From October of 2015 to November of 2015, I spent my time as a Computer Technology & Occupations teacher in Phuket, Thailand. Throughout the entire experience, there was one particular project I did with my Junior students that stuck with me. There was no curriculum given for the course, so it was up to me to come up with our lessons throughout the year. I decided our final project, the second half of my last semester there, would be an entrepreneurial project. Students were tasked with coming up with their own company, creating a budget, choosing a slogan, and finally, going through an abbreviated version of creating and presenting their company website. It was this final step that reignited my interest and passion for UX. I had so much fun walking students through the problem-solving process and watching them come to realizations as they worked through their designs and decisions. The results of their their hard work are detailed below.

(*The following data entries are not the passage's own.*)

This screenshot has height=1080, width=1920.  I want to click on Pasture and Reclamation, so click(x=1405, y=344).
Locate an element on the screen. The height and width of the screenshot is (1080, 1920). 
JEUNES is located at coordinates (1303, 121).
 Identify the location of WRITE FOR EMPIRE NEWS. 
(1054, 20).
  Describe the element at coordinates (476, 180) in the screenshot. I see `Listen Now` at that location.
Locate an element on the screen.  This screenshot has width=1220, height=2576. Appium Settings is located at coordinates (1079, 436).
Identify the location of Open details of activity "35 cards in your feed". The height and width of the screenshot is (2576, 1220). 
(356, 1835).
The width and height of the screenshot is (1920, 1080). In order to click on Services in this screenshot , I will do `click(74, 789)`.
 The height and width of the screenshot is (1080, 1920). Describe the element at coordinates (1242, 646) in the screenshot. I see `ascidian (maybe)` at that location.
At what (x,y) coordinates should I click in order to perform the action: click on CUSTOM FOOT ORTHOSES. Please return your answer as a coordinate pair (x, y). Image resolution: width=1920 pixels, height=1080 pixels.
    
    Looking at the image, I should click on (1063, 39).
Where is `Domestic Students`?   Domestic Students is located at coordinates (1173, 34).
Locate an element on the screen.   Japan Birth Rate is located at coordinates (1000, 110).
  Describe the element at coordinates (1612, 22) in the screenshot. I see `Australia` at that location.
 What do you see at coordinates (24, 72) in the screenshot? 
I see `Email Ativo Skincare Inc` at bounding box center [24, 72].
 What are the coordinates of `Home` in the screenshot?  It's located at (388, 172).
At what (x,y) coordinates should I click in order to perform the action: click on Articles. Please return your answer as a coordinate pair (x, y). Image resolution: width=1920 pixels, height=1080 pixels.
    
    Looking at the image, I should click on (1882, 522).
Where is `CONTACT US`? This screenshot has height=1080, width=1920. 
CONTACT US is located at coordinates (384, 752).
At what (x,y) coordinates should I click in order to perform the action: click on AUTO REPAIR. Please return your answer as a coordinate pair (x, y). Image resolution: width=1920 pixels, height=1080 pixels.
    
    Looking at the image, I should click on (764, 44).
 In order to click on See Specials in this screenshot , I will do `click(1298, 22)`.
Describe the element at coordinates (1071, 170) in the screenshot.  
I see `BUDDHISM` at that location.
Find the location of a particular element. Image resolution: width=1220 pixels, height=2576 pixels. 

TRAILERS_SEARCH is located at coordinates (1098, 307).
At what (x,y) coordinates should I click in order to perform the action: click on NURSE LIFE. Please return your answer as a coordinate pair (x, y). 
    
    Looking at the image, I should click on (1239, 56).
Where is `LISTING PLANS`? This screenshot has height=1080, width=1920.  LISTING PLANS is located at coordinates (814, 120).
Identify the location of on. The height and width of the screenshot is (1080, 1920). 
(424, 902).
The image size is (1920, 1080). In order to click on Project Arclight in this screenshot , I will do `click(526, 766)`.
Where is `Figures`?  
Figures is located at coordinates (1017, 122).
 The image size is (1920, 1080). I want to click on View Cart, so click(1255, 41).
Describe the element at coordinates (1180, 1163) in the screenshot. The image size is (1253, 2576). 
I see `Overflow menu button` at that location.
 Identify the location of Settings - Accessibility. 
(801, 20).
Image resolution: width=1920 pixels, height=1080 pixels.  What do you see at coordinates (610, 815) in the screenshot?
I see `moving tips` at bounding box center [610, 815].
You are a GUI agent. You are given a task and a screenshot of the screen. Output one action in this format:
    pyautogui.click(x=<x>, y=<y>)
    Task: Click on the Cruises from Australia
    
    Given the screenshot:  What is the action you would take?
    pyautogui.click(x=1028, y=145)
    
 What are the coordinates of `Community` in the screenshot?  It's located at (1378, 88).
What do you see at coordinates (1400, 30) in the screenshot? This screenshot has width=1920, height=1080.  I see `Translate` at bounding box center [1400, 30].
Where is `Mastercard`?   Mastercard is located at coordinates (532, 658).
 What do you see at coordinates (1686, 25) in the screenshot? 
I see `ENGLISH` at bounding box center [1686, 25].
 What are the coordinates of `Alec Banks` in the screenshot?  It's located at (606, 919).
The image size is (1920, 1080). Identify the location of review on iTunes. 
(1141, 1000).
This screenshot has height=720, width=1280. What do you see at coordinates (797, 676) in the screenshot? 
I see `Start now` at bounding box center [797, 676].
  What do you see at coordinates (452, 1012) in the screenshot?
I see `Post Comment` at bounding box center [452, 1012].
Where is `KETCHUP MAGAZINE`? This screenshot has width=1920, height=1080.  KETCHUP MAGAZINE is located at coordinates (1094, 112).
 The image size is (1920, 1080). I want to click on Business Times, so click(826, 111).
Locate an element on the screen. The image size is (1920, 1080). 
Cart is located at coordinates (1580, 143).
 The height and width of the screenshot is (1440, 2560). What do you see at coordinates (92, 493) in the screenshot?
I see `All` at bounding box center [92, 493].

Step 1: Business proposal & Budget
Students were immediately excited about creating their own business. Their first assignment was to write a business proposal – detailing what their business was going to be, where it would be located, how they planned to stand out amongst their competitors, how many employees they would need to start, and what success looked like for the future. Students followed up by creating a budget to cover one time expenses and recurring expenses.
Step 2: Slogan
Students were next asked to come up with a slogan to accompany their new business. The results were entertaining to say the least. The examples given to students included famous slogans such as "Just do it." by Nike, which, as you can see below, was modified to fit a student's smoothie cafe as "Just drink it!". Another student decided on a hotel concept with the accompanying slogan "Rest in peace.", which may not be the message to send potential customers, but I appreciated their creativity!
Step 3: Website Sitemap
Students were introduced to the concept of sitemaps and site hierarchy. They were instructed to create their own sitemap, along with providing some of their favorite websites that they used as inspiration. The sitemap exercise helped students realize what information their potential customers might be searching for and how to display that information in a way that made sense throughout their site.
Step 4: Wireframes
Students used their sitemaps as a basis for the construction of their wireframes. Students folded sheets of paper to create 8 segments, each one containing a wireframe sketch of a page from their sitemap. Students were encouraged to created at least 16 wireframe sketches, if not more. Prior to diving into this portion of our project, students were shown examples of wireframes and broke down websites into wireframe form. They were instructed not to use color, as these were simply for the layout of the page and not representative of the visual design. The challenge here was getting students to think outside the box and come up with potential designs that they didn't know they were capable of!
Step 5: Final Websites
Students were required to have 3 functioning web pages for their final presentation. We used Wix.com to do the actual web design. Students really enjoyed this portion of the project and many of them got quite creative. Students wrapped up the project by presenting their company and website to the class. A few examples can bee seen here:
Students had so much fun with this project. I was impressed with their creativity when it came to what businesses they chose. I learned quite a bit while teaching this project, including the importance of driving home page hierarchy during the sitemap stage. This really eased the transition when it came to sketching the wireframes, and eventually, creating the actual webpages. It was fun to see this project spark interest in web design and the overall user experience in several of the students.